Page –
** START **
Well, I don’t think either of us ever really thought we should start a record label because it would be a great way to make money. We probably won’t…at least not for quite a while. But it still seemed worthwhile for us to start the label anyway. While it might seem like we’re suddenly jumping into the music business, both of us have been working as freelance musicians for years – which is very much a kind of business that you run for yourself; starting a label is just another aspect of that. As far as the comparisons to New Amsterdam go, we haven’t really heard many…we’re just starting out and I don’t think too many people are aware of us yet. But we are very aware of New Amsterdam and think the community they’ve created is pretty amazing. If we could do the same out here, we’d be pleased.

Nicholas Deyoe’s with throbbing eyes is one hell of an aesthetic statement for a label’s first release. Do you see yourself as representing the whole of this music that’s being made in and around LA, or do you have a sound in particular that you’re hoping to cover? Perhaps something akin to the more drastic side of modernism featured here?

Well we had to put something out first, but I don’t think that our first release should necessarily be taken as a statement towards what “kind” of music we intend to continue putting out. We put out Nick’s music because we like it and think it’s really good and deserves to be heard, which is probably the biggest criteria for anything we will put out in the future – we have to like it. But there’s a lot of different kinds of music that we like. While we both live Southern California and want to put out projects from our community and invest in the people around us, we don’t really have a goal of representing the entirety of the Los Angeles music scene…it’s just too big.
** END **
Dataset excerpts –
** START **
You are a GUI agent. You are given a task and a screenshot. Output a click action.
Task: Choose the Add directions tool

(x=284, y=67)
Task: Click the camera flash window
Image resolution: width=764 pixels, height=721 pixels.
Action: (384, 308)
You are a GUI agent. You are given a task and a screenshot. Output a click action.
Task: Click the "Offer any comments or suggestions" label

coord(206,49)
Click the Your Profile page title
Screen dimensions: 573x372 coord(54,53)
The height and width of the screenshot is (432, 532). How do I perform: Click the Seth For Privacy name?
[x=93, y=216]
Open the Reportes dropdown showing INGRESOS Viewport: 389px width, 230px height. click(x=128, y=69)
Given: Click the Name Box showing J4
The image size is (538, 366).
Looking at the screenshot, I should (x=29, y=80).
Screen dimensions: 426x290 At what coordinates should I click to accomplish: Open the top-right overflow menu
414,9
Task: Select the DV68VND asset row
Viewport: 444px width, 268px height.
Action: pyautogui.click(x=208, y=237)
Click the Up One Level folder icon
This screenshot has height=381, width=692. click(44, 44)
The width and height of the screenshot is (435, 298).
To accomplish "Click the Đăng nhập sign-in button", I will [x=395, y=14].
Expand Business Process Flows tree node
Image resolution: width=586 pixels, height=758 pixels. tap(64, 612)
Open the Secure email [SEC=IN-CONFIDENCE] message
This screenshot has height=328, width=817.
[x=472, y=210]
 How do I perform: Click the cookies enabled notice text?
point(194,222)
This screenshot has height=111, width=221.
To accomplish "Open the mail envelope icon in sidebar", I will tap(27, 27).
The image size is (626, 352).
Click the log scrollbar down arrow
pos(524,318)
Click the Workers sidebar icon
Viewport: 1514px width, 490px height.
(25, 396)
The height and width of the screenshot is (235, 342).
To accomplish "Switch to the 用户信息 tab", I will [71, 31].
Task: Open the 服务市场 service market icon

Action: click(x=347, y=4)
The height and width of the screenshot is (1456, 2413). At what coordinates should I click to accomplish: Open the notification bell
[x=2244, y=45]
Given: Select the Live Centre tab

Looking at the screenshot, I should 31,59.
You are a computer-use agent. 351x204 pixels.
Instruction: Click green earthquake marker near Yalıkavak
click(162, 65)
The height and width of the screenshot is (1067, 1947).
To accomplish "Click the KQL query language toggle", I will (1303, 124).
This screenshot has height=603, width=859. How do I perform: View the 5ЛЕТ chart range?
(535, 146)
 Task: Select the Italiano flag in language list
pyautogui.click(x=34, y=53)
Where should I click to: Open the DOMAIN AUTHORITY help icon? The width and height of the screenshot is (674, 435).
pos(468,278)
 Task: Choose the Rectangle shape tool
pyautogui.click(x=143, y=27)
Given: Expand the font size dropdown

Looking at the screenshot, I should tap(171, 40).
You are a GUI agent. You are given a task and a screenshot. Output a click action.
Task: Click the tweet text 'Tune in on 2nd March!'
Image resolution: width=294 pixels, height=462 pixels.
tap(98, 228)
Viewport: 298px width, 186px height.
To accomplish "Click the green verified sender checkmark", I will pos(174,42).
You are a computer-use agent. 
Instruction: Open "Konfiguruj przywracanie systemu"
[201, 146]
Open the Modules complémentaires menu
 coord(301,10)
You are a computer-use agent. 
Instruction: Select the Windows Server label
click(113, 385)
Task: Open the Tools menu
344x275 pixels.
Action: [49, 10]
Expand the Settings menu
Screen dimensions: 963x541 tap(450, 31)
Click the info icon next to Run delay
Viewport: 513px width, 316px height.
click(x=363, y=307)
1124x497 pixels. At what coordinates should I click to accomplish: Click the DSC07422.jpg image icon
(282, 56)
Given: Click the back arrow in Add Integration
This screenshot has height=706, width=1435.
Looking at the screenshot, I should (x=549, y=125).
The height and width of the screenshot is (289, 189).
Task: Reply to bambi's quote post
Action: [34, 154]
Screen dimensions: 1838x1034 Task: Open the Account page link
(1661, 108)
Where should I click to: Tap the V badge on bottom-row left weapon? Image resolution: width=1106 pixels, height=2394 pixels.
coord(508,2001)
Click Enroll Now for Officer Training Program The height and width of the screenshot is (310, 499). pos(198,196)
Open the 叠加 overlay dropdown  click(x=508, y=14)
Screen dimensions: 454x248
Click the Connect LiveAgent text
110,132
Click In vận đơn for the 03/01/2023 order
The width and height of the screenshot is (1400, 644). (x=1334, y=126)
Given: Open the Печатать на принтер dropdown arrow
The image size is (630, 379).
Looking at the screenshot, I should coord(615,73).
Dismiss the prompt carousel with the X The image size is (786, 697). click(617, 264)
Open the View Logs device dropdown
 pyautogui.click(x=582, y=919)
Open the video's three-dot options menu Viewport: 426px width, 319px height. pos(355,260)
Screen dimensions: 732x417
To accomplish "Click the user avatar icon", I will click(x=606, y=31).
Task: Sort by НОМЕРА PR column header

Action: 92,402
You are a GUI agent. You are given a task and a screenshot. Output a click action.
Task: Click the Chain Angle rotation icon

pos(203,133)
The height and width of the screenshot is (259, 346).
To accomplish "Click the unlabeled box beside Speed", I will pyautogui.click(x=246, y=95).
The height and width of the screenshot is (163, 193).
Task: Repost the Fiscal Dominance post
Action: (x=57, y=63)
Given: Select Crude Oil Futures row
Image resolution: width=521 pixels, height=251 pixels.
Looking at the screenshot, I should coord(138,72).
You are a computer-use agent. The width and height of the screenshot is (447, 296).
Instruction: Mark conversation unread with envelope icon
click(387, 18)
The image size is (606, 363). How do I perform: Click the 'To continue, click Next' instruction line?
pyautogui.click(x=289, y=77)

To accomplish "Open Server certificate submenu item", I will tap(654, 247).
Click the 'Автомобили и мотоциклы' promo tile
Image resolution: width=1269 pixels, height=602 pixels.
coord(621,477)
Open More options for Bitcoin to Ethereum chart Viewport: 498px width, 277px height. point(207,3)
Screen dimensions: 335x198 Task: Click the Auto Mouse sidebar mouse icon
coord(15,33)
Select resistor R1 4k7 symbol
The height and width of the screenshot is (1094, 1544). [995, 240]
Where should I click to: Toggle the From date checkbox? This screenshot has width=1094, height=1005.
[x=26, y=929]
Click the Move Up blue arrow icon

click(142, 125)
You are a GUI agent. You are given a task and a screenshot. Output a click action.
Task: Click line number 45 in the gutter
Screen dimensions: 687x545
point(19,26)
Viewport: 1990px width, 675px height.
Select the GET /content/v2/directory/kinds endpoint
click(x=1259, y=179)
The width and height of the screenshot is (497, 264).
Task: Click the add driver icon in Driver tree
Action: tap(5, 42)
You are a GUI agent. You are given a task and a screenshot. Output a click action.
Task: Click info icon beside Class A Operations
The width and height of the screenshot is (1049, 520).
** END **
The request – Repeat word for word the part of the record label interview above from "Nicholas Deyoe’s with" to "modernism featured here?".

Exercise output –
Nicholas Deyoe’s with throbbing eyes is one hell of an aesthetic statement for a label’s first release. Do you see yourself as representing the whole of this music that’s being made in and around LA, or do you have a sound in particular that you’re hoping to cover? Perhaps something akin to the more drastic side of modernism featured here?